_WORK TO COMPLETE_. Every line of the data that includes "computer" should be copied out.

_INPUT FOR THIS TASK_.

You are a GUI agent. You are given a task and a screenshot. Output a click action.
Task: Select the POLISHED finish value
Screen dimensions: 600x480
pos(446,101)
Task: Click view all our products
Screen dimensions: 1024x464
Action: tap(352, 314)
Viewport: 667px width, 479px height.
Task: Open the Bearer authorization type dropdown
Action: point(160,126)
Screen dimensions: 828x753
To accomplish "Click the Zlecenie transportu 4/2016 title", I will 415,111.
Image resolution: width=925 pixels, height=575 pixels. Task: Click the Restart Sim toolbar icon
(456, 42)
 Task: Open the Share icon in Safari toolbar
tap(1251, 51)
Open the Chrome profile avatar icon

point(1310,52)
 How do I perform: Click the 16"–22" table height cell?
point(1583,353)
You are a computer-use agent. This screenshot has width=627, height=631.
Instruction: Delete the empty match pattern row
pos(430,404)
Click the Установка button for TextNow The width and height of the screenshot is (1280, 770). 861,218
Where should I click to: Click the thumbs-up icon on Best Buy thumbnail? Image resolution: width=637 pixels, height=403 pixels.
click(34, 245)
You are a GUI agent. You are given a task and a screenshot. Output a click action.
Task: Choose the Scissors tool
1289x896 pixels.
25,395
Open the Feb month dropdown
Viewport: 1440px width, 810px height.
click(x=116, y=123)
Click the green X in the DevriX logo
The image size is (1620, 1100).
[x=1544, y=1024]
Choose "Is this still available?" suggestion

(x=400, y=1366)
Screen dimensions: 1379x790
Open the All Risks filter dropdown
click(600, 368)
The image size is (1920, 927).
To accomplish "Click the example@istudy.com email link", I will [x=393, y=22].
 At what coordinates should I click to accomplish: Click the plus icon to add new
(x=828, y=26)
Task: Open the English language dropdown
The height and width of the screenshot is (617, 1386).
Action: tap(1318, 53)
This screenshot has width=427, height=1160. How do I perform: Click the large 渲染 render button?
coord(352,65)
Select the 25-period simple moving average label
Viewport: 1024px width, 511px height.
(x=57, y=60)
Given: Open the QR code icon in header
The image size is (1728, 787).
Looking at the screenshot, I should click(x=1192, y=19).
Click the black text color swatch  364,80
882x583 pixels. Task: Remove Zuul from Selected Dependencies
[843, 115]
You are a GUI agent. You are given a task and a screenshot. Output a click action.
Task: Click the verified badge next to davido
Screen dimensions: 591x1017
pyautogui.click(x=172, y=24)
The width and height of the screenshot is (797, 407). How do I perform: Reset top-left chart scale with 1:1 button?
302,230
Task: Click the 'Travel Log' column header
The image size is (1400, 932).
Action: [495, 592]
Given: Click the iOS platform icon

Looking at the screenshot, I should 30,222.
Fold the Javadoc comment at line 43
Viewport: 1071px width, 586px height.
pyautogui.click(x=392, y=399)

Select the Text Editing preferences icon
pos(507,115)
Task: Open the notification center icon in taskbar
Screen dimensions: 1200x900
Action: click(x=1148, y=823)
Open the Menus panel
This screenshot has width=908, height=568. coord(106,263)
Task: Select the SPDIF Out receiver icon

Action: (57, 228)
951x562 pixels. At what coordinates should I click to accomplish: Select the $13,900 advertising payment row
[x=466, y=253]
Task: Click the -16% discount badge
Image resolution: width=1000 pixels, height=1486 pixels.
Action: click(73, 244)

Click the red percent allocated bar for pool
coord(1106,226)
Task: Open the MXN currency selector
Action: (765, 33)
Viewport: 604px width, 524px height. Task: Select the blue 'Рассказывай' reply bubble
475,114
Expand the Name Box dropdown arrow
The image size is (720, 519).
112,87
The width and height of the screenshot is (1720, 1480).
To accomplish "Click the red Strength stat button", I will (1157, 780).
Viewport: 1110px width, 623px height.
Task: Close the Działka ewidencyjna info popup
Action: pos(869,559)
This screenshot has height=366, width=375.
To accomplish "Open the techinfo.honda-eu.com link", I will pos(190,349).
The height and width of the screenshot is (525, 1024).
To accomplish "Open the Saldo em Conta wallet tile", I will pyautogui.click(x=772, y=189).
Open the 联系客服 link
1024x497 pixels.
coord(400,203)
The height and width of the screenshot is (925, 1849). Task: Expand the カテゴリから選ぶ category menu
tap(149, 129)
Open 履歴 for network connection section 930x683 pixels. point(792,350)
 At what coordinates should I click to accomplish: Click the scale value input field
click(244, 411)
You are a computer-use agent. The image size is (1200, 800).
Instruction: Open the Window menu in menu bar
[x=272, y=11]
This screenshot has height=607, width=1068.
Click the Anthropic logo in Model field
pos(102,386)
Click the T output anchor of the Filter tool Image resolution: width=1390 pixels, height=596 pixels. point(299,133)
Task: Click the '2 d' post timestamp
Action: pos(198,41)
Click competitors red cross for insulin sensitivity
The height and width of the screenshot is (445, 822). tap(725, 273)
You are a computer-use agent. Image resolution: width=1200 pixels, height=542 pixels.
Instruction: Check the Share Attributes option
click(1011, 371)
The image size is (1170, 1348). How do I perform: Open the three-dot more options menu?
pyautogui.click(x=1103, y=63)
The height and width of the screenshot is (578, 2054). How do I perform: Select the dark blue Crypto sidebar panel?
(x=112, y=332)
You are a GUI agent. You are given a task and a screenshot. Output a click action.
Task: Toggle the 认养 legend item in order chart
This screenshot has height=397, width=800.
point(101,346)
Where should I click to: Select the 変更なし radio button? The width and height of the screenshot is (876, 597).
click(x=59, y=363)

_SOLUTION FOR THIS TASK_.
You are a computer-use agent. This screenshot has width=627, height=631.
You are a computer-use agent. The image size is (1200, 800).
You are a computer-use agent. Image resolution: width=1200 pixels, height=542 pixels.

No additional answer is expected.